8.All communications pertaining to the health, welfare and progress in life for the children be undertaken through the nominated Talking Parents App.
9.Each party keep the other informed via the nominated Talking Parents App, of his/her current residential address/email address and contact telephone number and of any change thereto within forty-eight (48) hours of any such change.
10.The respondent and the applicant by these orders hereby consent to and authorise all health care providers, educational experts and extra-curricular activity providers involved with each child from time to time to liaise directly with them at their request and expense and the respondent and applicant shall immediately provide the full names/addresses and contact telephone numbers of such health care providers, educational experts and extra-curricular activity providers to each other via the nominated Talking Parents App.

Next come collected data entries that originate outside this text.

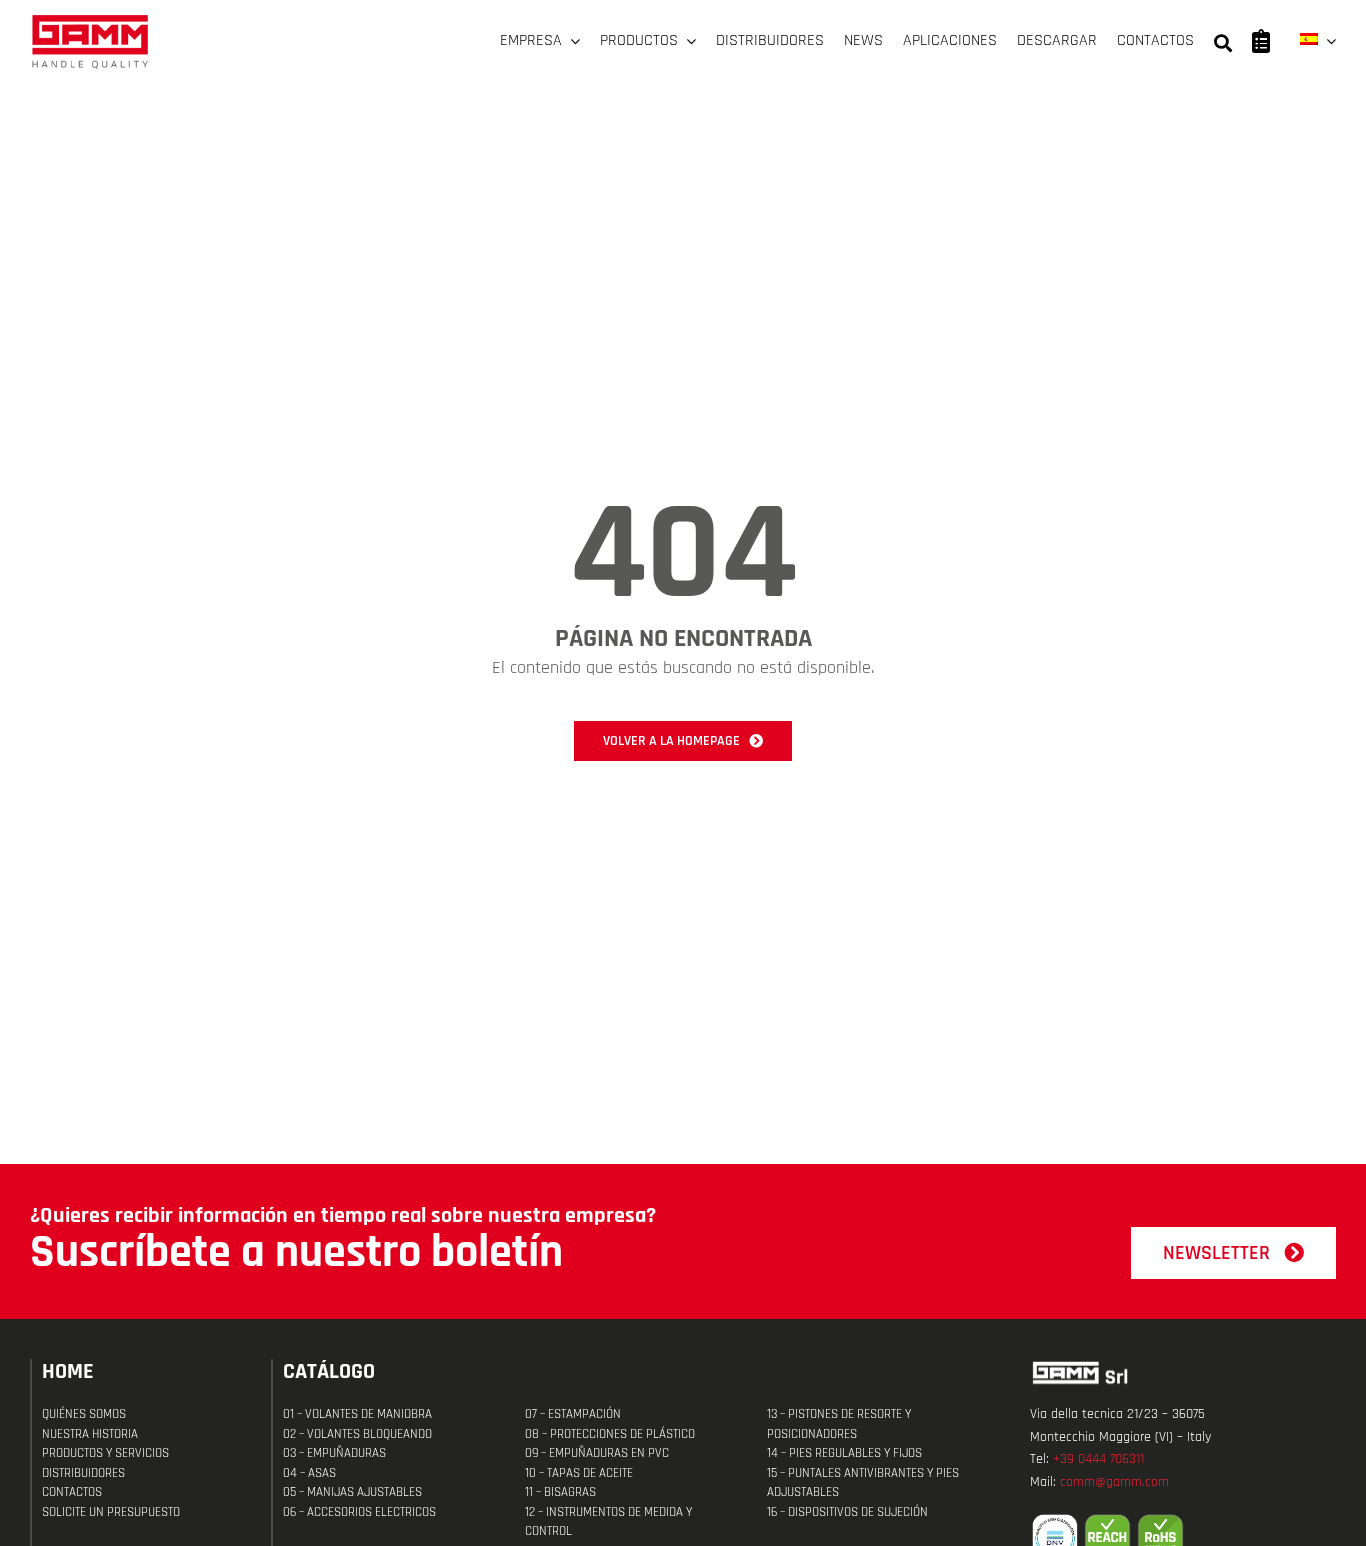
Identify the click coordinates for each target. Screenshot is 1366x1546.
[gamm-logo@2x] (90, 21)
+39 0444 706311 (1098, 1459)
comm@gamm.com (1114, 1482)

11.The parties forthwith contact each other via the nominated Talking Parents App and telephone of any serious medical or other emergency involving either child and in the event either of the children is hospitalised for any reason whatsoever, the respondent and applicant are at liberty to visit tat child during normal visiting hours and as otherwise permitted by hospital staff.

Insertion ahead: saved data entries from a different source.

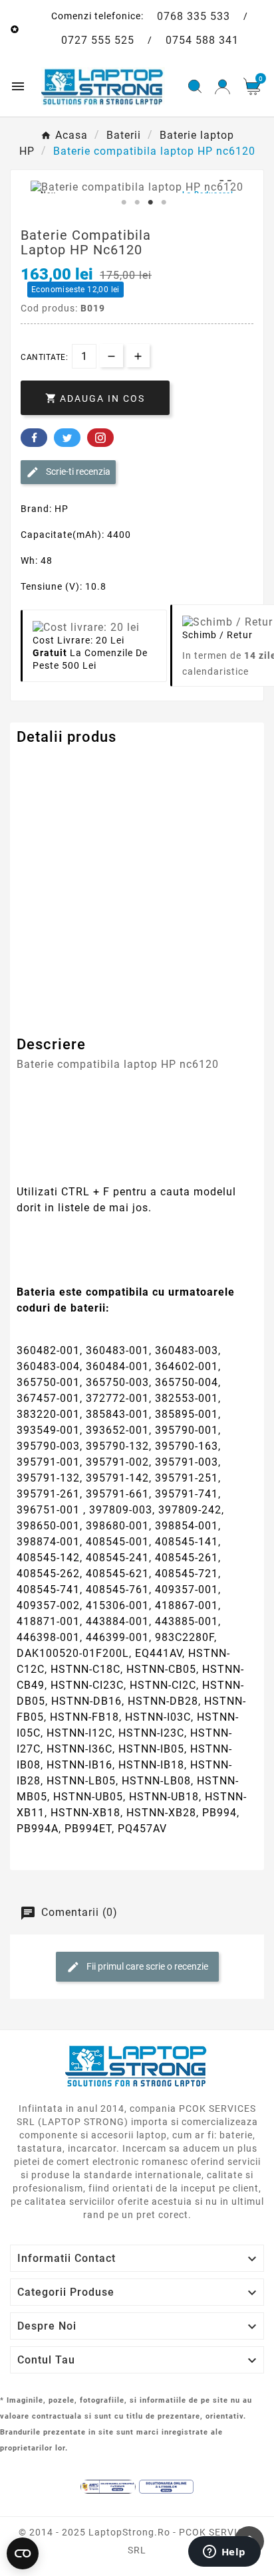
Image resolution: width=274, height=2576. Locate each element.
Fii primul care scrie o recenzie (146, 1965)
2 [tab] (137, 202)
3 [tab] (150, 202)
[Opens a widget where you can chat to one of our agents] (224, 2552)
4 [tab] (163, 202)
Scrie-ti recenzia (77, 471)
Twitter (67, 437)
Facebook (34, 437)
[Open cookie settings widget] (23, 2553)
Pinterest (100, 437)
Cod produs (45, 764)
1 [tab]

12.In the event either child is prescribed medication for any medical issue, each parent ensure that the medication so prescribed is administered according to medical direction.
13.Pursuant to s.11(1)(b) of the Australian Passports Act 2005 (Cth), the children, Y born 2016 and Z born 2018 be permitted to travel internationally for holidays.
14.Pursuant to ss 7, 11(1)(b) and 11(5)(b) of the Australian Passports Act 2005 (Cth), the children be issued with an Australian passport, notwithstanding the fact that the consent of the applicant for the issue of the passport of the children has not been obtained.
15.The respondent otherwise retain the children’s passports.
16.The applicant and the respondent do all acts and things necessary, including sign all documents and applications as may be required for the children to be issued with Country D passports.
17.The respondent will be responsible for completing the Country D passport application and meeting the cost of same and the applicant will sign and return any applications presented to him by the respondent within seven (7) days of her request to do so.
18.Notwithstanding the above, commencing in 2023 the respondent be permitted to travel to Country D with the children for a holiday of up to four (4) weeks in odd numbered years and in relation to which the following applies:
(a)the travel period is not to exceed a period of four (4) weeks;
(b)whilst the children attend primary school, such travel will include the mid-year (June/July) school holidays and the children be permitted to travel during the school term to encompass this period; and
(c)the children spend makeup time with the applicant in years when the children are travelling overseas with the respondent in accordance with order 20 herein and will take into account the time that the children should have been in the care of the applicant but for the overseas travel and such time shall occur during the Christmas school holidays provided that prior to Term 1, 2025 such make up time not result in the children spending a twelve (12) day block of time away from the respondent and thereafter such make up time not result in the children spending a block of make-up time greater than fourteen (14) days away from the respondent.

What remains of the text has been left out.